SHORT EXERCISE 1:
Print the stretch of the lesson plan on Guantanamera from "-Gutiérrez argues that" through "PIER Resource Center)".

PASSAGE PROVIDED:
3. In seven separate groups, students work together to answer one of the following questions and then present their findings to the class:

-How well does Gutiérrez’ film conform to these revolutionary expectations?
-Does it elevate one’s revolutionary consciousness? Arm them for ideological struggle? Contribute to the enjoyment of life?
-Why is documentary film the predominant mode of cinema chosen by Cuban directors immediately following the revolution?
-Guantanamera is not a documentary. Does that indicate that Gutiérrez felt the revolution had failed? Has he sold out to capitalist/Hollywood modes of cinema? Is Guantanamera a Hollywood-style film?
-Guantanamera is critical of Cuban politics, economy, and gender roles, to name a few objects of criticism. Does this indicate that Cuban censors are more apt to allow gentle critique as of late? Is this a sign of its revolutionary nature?
-Gutiérrez argues that if a film doesn’t need to be a documentary to be revolutionary. Does this film reveal deeper, more essential layers of reality, what he calls "genuine reality?"

Assessment:
Write an essay using the following question as a thesis statement: The film Guantanamera is/is not a "revolutionary" film because… Be sure to incorporate Gutiérrez’ definition ("…a cinema which would be genuinely and integrally revolutionary, active, mobilizing, stimulating, and—consequently—popular." Martin, 110)

Materials: (available at the PIER Resource Center)
Guantanamera (1994) film
Martin, New Latin American Cinema (Detroit: Wayne State University Press, 1997).
T. Skidmore and P. Smith, Modern Latin America 5th Edition, (Oxford University Press, 2000).

Extracted data entries:

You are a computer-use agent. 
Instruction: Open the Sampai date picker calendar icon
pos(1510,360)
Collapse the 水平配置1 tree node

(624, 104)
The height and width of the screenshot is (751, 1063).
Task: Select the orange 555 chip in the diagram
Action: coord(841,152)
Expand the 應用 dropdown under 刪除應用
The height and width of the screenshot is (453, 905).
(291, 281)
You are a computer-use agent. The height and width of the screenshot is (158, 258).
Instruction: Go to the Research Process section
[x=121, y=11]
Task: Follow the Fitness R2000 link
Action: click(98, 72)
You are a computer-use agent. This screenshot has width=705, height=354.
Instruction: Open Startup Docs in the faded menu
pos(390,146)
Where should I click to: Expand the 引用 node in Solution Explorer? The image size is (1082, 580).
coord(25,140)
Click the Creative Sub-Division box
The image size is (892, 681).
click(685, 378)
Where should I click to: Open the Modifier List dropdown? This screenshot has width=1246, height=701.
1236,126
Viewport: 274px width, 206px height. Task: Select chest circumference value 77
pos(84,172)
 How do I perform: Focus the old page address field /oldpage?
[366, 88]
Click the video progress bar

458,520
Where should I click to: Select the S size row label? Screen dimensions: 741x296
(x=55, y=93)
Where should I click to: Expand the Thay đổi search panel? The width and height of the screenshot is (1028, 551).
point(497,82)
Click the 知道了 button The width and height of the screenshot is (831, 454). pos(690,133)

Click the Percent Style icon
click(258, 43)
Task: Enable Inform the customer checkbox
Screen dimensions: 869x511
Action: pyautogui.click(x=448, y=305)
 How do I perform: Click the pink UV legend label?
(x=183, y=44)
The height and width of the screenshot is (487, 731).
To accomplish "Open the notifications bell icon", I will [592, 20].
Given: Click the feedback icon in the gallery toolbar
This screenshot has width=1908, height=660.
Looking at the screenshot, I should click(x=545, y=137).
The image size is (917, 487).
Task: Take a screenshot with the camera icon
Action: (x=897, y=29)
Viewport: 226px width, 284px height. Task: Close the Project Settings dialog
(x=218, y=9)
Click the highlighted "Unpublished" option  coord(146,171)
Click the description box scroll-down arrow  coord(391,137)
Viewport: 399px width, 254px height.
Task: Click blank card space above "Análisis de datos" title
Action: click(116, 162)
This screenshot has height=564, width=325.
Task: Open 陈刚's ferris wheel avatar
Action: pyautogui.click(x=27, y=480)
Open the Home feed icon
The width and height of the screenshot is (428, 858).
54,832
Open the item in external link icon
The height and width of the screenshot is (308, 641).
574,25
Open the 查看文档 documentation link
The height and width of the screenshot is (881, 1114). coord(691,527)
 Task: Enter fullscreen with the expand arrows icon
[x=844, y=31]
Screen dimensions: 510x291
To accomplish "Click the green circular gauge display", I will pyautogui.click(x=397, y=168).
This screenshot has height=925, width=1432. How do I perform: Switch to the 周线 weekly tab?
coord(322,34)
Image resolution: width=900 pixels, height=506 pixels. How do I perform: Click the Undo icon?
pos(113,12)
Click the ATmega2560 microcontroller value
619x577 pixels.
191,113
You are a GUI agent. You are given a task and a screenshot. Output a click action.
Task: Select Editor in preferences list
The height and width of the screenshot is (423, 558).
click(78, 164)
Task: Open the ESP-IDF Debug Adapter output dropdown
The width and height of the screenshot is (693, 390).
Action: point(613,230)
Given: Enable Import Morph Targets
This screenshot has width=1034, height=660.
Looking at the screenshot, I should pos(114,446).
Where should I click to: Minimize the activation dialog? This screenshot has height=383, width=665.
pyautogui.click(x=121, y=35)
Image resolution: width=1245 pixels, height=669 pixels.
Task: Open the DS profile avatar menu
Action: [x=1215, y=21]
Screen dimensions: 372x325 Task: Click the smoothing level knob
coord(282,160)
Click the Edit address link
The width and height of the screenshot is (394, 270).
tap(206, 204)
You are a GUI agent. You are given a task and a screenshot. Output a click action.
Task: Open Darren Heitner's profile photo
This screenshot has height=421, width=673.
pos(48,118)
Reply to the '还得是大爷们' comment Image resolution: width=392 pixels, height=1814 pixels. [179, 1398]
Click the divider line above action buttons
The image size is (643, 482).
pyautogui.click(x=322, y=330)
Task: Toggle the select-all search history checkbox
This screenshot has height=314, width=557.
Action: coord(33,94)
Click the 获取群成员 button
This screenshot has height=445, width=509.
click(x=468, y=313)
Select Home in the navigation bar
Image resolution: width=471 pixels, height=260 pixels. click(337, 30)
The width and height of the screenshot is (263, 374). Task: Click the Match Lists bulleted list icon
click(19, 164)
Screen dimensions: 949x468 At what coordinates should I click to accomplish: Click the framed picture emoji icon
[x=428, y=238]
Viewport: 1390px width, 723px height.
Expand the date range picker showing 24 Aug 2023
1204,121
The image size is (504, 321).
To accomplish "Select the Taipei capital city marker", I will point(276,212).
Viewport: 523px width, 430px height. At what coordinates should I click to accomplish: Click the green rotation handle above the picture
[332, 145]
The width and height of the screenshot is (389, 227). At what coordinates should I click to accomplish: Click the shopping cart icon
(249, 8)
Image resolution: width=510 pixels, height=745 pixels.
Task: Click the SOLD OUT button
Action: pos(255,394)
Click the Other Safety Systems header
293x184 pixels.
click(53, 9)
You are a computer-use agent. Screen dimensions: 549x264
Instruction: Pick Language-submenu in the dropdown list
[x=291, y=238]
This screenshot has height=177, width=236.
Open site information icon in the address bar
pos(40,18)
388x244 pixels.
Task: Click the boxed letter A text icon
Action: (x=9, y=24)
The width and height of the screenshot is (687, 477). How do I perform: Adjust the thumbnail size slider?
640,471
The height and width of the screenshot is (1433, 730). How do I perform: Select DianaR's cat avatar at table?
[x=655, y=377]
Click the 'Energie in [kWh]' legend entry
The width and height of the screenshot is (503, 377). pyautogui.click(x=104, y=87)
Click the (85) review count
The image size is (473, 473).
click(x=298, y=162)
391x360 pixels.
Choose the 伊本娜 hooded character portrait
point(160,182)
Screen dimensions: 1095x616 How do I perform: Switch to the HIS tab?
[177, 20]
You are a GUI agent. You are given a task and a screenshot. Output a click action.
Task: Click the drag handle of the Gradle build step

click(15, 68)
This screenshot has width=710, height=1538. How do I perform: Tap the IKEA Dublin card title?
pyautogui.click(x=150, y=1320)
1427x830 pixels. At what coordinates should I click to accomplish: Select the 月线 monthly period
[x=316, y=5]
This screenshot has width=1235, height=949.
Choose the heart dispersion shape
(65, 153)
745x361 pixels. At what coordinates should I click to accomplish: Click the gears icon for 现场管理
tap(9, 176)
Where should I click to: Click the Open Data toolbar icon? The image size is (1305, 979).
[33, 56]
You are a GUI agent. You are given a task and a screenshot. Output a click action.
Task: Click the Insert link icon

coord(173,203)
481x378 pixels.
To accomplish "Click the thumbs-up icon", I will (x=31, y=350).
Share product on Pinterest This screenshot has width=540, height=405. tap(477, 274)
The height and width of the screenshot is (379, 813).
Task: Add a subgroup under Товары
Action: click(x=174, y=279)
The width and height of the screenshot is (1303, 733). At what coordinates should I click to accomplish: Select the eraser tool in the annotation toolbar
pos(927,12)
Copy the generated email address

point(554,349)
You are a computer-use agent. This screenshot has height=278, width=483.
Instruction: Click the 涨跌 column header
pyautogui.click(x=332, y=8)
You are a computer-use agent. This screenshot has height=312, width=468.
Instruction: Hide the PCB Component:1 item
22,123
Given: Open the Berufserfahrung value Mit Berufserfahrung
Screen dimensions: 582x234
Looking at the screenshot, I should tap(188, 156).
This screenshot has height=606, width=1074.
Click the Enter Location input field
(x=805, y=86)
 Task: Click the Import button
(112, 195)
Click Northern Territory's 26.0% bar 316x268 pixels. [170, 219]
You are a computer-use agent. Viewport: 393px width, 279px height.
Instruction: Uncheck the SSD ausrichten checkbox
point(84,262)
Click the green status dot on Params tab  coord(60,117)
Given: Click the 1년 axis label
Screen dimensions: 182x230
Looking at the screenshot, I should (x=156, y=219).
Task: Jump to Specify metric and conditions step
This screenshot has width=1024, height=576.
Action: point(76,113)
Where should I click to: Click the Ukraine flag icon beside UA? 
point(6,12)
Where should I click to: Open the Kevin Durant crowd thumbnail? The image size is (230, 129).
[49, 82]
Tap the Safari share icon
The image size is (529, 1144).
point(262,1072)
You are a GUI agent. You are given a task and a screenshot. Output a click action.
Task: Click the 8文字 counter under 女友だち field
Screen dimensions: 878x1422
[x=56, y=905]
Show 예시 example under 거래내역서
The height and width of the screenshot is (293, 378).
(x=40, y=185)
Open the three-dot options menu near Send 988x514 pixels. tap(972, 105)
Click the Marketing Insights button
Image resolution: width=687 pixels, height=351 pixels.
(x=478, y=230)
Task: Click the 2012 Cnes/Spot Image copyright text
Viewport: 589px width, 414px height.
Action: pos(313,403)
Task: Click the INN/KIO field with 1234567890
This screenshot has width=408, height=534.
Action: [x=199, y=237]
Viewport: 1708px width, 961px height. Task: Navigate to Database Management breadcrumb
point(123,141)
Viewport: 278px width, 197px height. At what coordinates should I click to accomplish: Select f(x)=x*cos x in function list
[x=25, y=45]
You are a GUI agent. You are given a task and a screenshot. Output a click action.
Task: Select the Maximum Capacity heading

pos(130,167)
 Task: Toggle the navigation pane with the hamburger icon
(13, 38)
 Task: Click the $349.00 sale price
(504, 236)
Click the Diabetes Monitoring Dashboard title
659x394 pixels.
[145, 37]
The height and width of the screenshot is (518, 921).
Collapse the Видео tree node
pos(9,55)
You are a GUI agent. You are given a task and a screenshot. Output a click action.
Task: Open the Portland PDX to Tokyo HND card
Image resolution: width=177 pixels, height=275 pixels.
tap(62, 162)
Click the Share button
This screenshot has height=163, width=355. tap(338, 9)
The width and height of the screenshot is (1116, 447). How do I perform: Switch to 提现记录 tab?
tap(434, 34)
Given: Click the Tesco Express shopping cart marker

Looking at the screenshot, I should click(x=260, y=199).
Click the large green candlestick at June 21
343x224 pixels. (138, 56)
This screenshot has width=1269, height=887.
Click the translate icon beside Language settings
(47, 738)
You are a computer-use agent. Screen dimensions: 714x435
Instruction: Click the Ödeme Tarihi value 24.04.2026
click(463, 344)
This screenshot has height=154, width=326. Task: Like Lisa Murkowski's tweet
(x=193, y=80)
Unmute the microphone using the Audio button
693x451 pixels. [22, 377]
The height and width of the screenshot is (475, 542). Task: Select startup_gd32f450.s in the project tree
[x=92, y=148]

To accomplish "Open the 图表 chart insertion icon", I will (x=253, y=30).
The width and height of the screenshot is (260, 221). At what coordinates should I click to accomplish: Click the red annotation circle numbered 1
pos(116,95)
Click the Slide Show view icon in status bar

SHORT EXERCISE 2:
Pick out each line of the entries above that contains the string "link".

REPLY 1:
-Gutiérrez argues that if a film doesn’t need to be a documentary to be revolutionary. Does this film reveal deeper, more essential layers of reality, what he calls "genuine reality?"

Assessment:
Write an essay using the following question as a thesis statement: The film Guantanamera is/is not a "revolutionary" film because… Be sure to incorporate Gutiérrez’ definition ("…a cinema which would be genuinely and integrally revolutionary, active, mobilizing, stimulating, and—consequently—popular." Martin, 110)

Materials: (available at the PIER Resource Center)

REPLY 2:
Task: Follow the Fitness R2000 link
Open the item in external link icon
Open the 查看文档 documentation link
Click the Edit address link
Task: Click the Insert link icon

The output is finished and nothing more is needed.